Reputation: 361
I have a column of data in a dataframe that is formatted with commas as shown (first table). I am able to separate it into three columns (second table), however, would like to use this function so I can split the data into as many columns as there may be in the data rather than having to specify in this case 5 columns for the second table. How would I go about doing this with this function or similar functions? Thanks!
split_data <- separate(df,"M1", c("M1.1","M1.2","M1.3","M1.4","M1.5"), sep = ",", fill = "right")
id | M1 |
---|---|
1 | blue,green,yellow |
2 | orange,green |
3 | orange,purple,blue,pink,white |
id | M1.1 | M1.2 | M1.3 | M1.4 | M1.5 |
---|---|---|---|---|---|
1 | blue | green | yellow | NA | NA |
2 | orange | green | NA | NA | NA |
3 | orange | purple | blue | pink | white |
Upvotes: 0
Views: 1059
Reputation: 160437
I'm inferring tidyverse from your use of separate
(though I won't be using that function
library(dplyr)
library(tidyr) # unnest, pivot_wider
df %>%
mutate(M1 = strsplit(M1, "[,\\s]+")) %>%
unnest(M1) %>%
group_by(id) %>%
mutate(v = paste0("M1.", row_number())) %>%
pivot_wider(id, names_from = "v", values_from = "M1") %>%
ungroup()
# # A tibble: 3 x 6
# id M1.1 M1.2 M1.3 M1.4 M1.5
# <int> <chr> <chr> <chr> <chr> <chr>
# 1 1 blue green yellow <NA> <NA>
# 2 2 orange green <NA> <NA> <NA>
# 3 3 orange purple blue pink white
M1s <- strsplit(df$M1, "[,\\s]+")
M1s <- do.call(rbind, lapply(M1s, `length<-`, max(lengths(M1s))))
colnames(M1s) <- paste0("M1.", seq_len(ncol(M1s)))
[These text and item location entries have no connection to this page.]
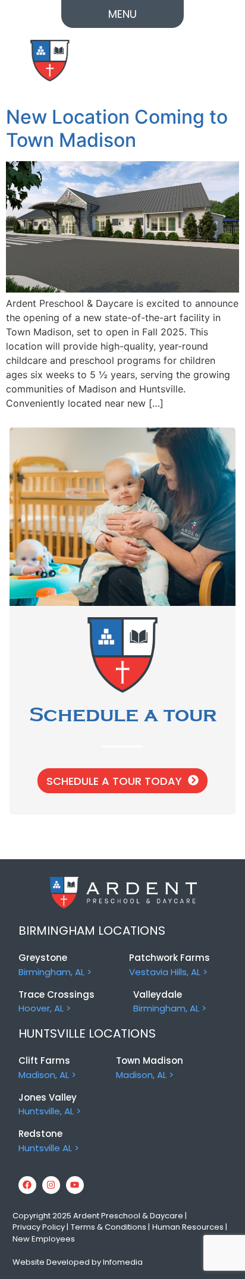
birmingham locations (91, 930)
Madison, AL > (47, 1075)
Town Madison (149, 1060)
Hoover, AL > (44, 1008)
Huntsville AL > (48, 1148)
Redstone (40, 1133)
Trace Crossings (56, 994)
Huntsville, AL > (49, 1111)
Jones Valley (47, 1097)
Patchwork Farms (169, 957)
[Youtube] (75, 1185)
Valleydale (157, 994)
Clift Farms (44, 1060)
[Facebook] (27, 1185)
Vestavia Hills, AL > (168, 972)
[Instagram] (51, 1185)
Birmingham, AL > (55, 972)
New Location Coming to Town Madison (117, 128)
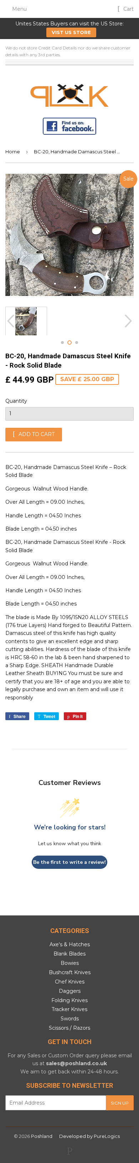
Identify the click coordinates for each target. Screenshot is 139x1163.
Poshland (41, 1136)
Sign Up (120, 1103)
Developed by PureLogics (89, 1136)
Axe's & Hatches (70, 944)
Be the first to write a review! (69, 862)
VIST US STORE (71, 32)
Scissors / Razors (69, 1028)
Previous (9, 321)
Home (12, 151)
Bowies (70, 963)
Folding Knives (69, 1000)
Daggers (70, 991)
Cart (128, 9)
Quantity (16, 401)
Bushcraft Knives (70, 972)
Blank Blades (69, 954)
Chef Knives (69, 981)
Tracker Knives (69, 1009)
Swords (70, 1018)
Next (129, 321)
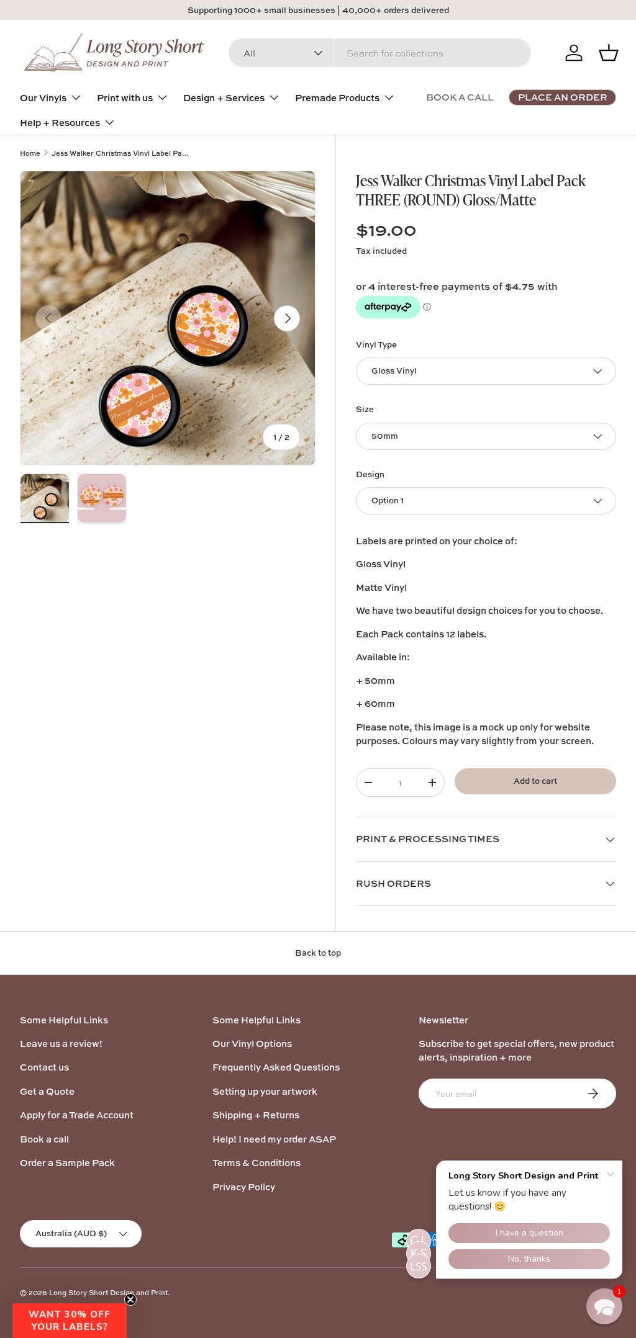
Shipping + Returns (255, 1114)
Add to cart (535, 780)
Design (370, 474)
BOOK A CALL (460, 97)
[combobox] (380, 52)
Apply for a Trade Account (77, 1114)
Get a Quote (47, 1091)
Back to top (318, 952)
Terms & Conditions (256, 1162)
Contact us (44, 1067)
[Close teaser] (130, 1299)
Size (365, 409)
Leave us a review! (61, 1043)
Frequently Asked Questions (276, 1067)
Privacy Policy (243, 1186)
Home (30, 153)
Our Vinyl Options (252, 1043)
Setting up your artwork (264, 1091)
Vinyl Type (376, 344)
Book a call (44, 1139)
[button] (604, 1306)
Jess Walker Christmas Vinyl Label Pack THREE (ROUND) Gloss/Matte (121, 153)
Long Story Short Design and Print (108, 1292)
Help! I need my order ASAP (274, 1139)
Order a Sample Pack (67, 1162)
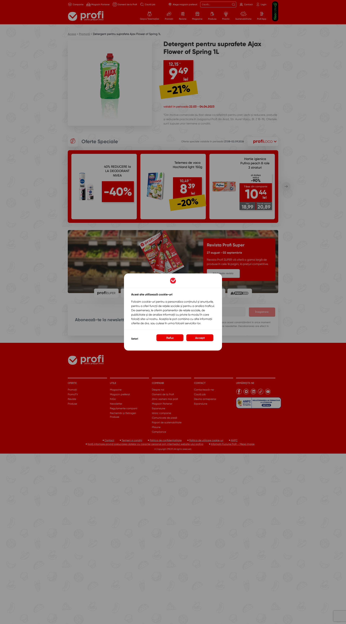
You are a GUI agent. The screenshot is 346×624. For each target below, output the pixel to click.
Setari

cbind(subset(df, select = -M1), M1s)
# id M1.1 M1.2 M1.3 M1.4 M1.5
# 1 1 blue green yellow <NA> <NA>
# 2 2 orange green <NA> <NA> <NA>
# 3 3 orange purple blue pink white
library(data.table)
DT <- as.data.table(df)
cbind(DT[, .(id)], DT[, tstrsplit(M1, "[,\\s]+")])
# id V1 V2 V3 V4 V5
# <int> <char> <char> <char> <char> <char>
# 1: 1 blue green yellow <NA> <NA>
# 2: 2 orange green <NA> <NA> <NA>
# 3: 3 orange purple blue pink white
(and then use setnames
to rename them).
Data
df <- structure(list(id = 1:3, M1 = c("blue,green,yellow", "orange,green", "orange,purple,blue,pink,white")), class = "data.frame", row.names = c(NA, -3L))
Upvotes: 3
Reputation: 2670
data <- read.table(
textConnection("id M1
1 blue,green,yellow
2 orange,green
3 orange,purple,blue,pink,white"),header=T)
library(stringr)
library(dplyr)
library(tidyr)
max_size <- data %>% select(M1) %>% pull %>%sapply(function(x) str_count(x,pattern = ',')) %>%max + 1
data %>%separate('M1', paste("M1", 1:max_size, sep="."), sep=",", extra="drop")
output;
id M1.1 M1.2 M1.3 M1.4 M1.5
<int> <chr> <chr> <chr> <chr> <chr>
1 1 blue green yellow NA NA
2 2 orange green NA NA NA
3 3 orange purple blue pink white
Upvotes: 0